I Was Just Filling up the Tank, Right? When Erythrocyte Transfusion Goes Awry

Originally Published: Modern Resident, February/March 2010

Original Article Author: Robert Katzer, MD Georgetown-Washington Hospital Center
Submitted by: Saadiyah Bilal (Publications Committee Co-Chair)
Despite a large amount of research on the issue, there is no universally followed set of indications. However, the transfusion of blood and blood products is a hazardous activity, and we all agree that there are several dangers associated with it. This article deals specifically with the noninfectious reactions encountered during and after transfusion.
We should first consider the fact that the subgroup of patients in need of blood products is one that already carries the burden of a high one year and ten year mortality rate on the order of 24% and 52%, respectively.1 The vast majority of this reflects patients’ comorbities. In this already critical situation, it is important to remember that transfusion reactions themselves carry their own morbidity and mortality risk. In fact, 2-4% of transfusions will result in one of the several potential reactions.2
One of the major presentations of transfusion reaction is fever. Febrile reaction is very common and may or may not indicate a serious reaction. This reaction is due either to hemolysis (ABO incompatibility) or a non-hemolytic fever. Upon presentation of fever, first stop the transfusion. Perform a urinalysis for blood. Send blood specimen for direct Coombs’ test. If either of these is positive, the patient probably has hemolytic fever.

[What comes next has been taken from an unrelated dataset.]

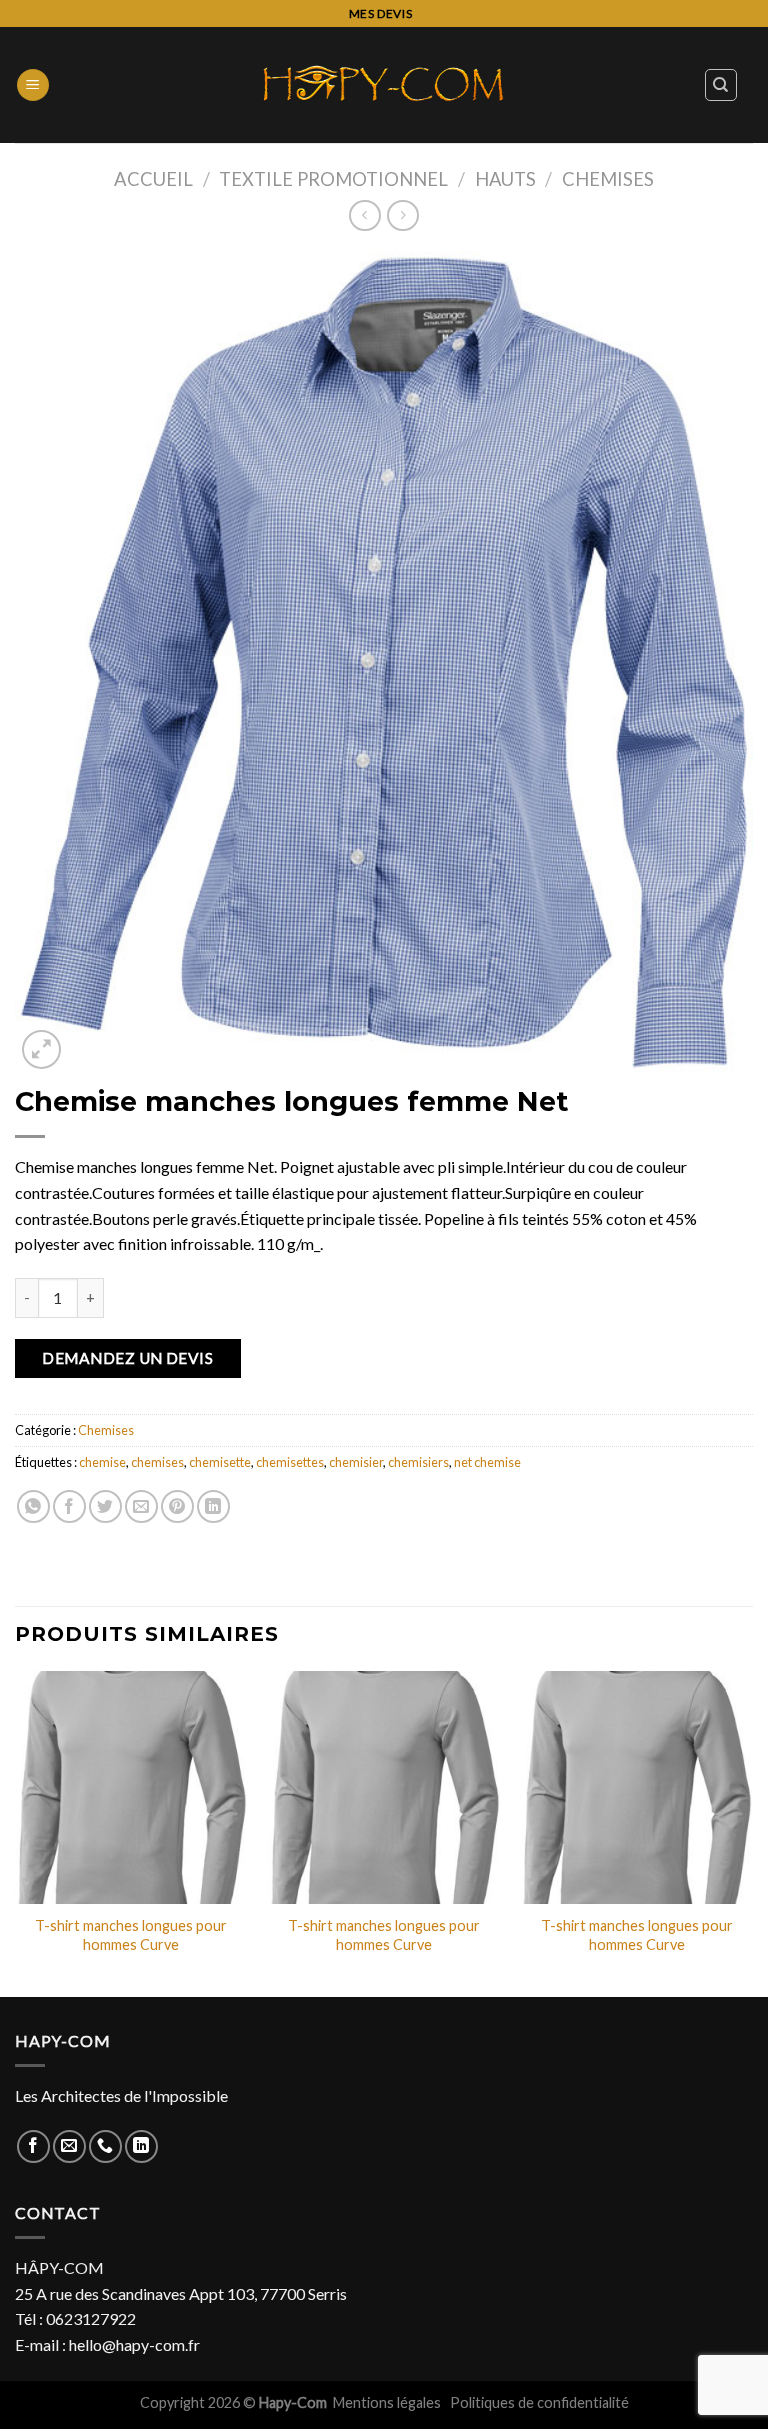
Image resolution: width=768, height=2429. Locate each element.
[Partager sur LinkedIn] (213, 1506)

Hemolytic fever affects roughly 1 in 35,000 RBC recipients and kills 1 in every million.2 The catalyst can be as little as 5mL of blood product, and the fatality rate goes up with the volume transfused. What happens? Just think SIRS: fever, hypotension, shock, dyspnea, chest pain, low back pain. What should you do about it? If the patient becomes hypotensive, give fluid boluses. If pressors are needed, chose an agent that improves systemic vascular resistance, like Dopamine or Norepinephrine. Like sepsis, the feared endpoint of hemolytic reaction is multi-organ dysfunction syndrome (MODS).3
Nonhemolytic fever occurs in 1 in 200 RBC recipients, but can occur in up to 20-30% of platelet transfusions. This is a response of recipient antibodies towards antigens on donor leukocytes. The onset is usually more delayed than hemolytic fever, occurring 1 to 6 hours after the transfusion begins. Although reactions typically involve only fever, they may develop into severe presentations including tachycardia and hypotension, but typically do not progress to the SIRS appearance of their hemolytic counterpart. The vast majority of these reactions will not repeat themselves during future transfusions. As a result, this reaction should not become a contraindication to future transfusions.2
Allergic reactions to blood transfusion run the spectrum from isolated urticaria (1/100 transfusions) to full blown anaphylaxis (1/1000 transfusions).2 Unsurprisingly, these are an IgE mediated reaction to allergens in the donor blood and should be evaluated and treated in the same manner as other IgE hypersensitivity reactions. Remember, both anaphylaxis and hemolytic fever can and will result in hypotension, despite two very different underlying processes.
Finally, acute lung injury (TRALI) is found in 1 in 5,000 transfusions. Although not immediate, this reaction will manifest itself within four hours of transfusion.3 This is driven by an inflammatory response whose downstream effect is capillary dysfunction of the pulmonary tissue and resulting pulmonary edema. Patients unsurprisingly develop dyspnea, which may also be accompanied by fever and hypotension. Although the temporal relationship makes a hemolytic reaction less likely, it should not be initially struck from the differential. Management for TRALI follows the same approach as with ARDS, and many of these patients will require ventilatory support. No consensus of the safety of transfusions after TRALI exists at this time.4
In summary, if your patient develops dyspnea, chest pain, fever or hypotension while receiving a transfusion, you must stop the transfusion immediately, resuscitate the patient, obtain a chest X-ray, and send direct Coombs’ test and urinalysis to evaluate for a hemolytic process. If the tests are negative, remember the other etiologies that can underlie adverse transfusion reactions.
1.      Vamvakas EC, Taswell HF: Long-term survival after blood transfusion. Transfusion 1994; 4:471- 477.
2.      The ICU Book, 3rd edition Paul Marino.
3.      Goodnough, LT: Risks of Blood Transfusion. Crit Care Med 2003 vol. 31, No. 12 s678-s686.
      4.   Consensus Conference on Perioperative Red Blood Cell Transfusion. JAMA1988;260:2700-2702.